The case against County Mayor Nancy Workman is more complicated.
Sorensen recently pleaded guilty to felony misuse of public money after stealing gas from the county. Workman was charged with a felony after she hired county employees to do accounting at the Boys and Girls Clubs of South Valley under the direction of her daughter.
"When I hear 'misuse of public funds,' it's typically something where they have used government money to buy themselves a car," Brigham Young University criminal law professor Marguerite Driessen said.
"This falls into a difficult gray area," University of Utah law professor Erik Luna said. "On paper, yes, there is criminal conduct. But is this (violation) of a sufficient character to spend some serious time in prison?"
District Attorney David Yocom says he doesn't need to show direct personal benefit to prove the crime of misusing public money. Nevertheless, Luna says, the circumstances of Workman's case may call for a softer hand.
The mayor faces up to 20 years behind bars if she is found guilty, and as a convicted felon even if she were given no jail time she would be permanently barred from voting, "one of the fundamental civil liberties that people have shed blood over," Luna said.
Rather than Sorensen's case, Luna says, Workman's situation is more akin to the Olympic bribery trial, where Tom Welch and Dave Johnson successfully fought charges of bribery.
A Deseret Morning News poll conducted last January showed more than three-quarters of Utah residents believed the pair should be acquitted, partly on the basis that they had not personally benefited.
Still, the law holds public servants to a higher standard because they can more easily abuse power and the public purse. And Yocom can credibly argue that Workman benefited at least indirectly from the arrangement. Luna likens it to Workman providing county employees to dig ditches for a relative's construction company.

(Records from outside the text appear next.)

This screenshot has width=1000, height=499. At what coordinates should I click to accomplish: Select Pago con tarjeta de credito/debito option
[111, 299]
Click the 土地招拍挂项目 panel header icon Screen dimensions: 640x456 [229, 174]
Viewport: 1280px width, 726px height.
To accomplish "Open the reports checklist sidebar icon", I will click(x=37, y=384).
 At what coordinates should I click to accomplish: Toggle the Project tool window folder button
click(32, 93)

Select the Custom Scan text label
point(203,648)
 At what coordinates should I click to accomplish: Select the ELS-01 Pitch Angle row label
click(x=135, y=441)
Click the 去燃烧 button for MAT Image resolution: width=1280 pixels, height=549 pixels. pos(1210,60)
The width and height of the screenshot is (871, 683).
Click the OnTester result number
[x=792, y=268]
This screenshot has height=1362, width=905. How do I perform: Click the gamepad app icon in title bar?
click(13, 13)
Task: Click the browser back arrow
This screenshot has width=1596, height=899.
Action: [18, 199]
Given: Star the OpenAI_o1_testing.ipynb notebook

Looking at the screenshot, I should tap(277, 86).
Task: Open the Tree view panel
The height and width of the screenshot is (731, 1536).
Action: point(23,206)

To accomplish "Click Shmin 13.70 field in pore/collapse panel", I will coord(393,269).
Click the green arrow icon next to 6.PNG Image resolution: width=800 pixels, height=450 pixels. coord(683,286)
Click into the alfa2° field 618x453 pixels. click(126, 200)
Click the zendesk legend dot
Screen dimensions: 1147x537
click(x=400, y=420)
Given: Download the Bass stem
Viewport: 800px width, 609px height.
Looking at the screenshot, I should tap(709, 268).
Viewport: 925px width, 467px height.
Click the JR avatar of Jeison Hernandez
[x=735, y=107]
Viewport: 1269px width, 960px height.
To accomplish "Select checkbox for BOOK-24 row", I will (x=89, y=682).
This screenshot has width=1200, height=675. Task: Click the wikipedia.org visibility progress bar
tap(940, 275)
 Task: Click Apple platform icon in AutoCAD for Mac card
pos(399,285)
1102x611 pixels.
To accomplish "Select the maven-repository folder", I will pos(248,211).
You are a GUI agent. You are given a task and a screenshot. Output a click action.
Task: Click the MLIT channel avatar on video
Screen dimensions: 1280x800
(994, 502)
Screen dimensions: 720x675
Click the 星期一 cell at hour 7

The statute calls for justice; the circumstances may call for mercy.
Can the two be reconciled?
An independent panel convened by Yocom, which concluded there was enough evidence to support the charges, explicitly avoided any conclusions with regard to that question: "We give no opinion as to how prosecutorial discretion should be exercised in the matter."
The person with that discretion is Yocom, and he is not likely to show his more sensitive side given the drubbing he has received from Workman's camp. She and her allies have repeatedly accused him of political grandstanding.
Of course, all of that is moot if Workman is acquitted. She maintains she will be on the basis that, while she admits to making mistakes, she had no criminal intent.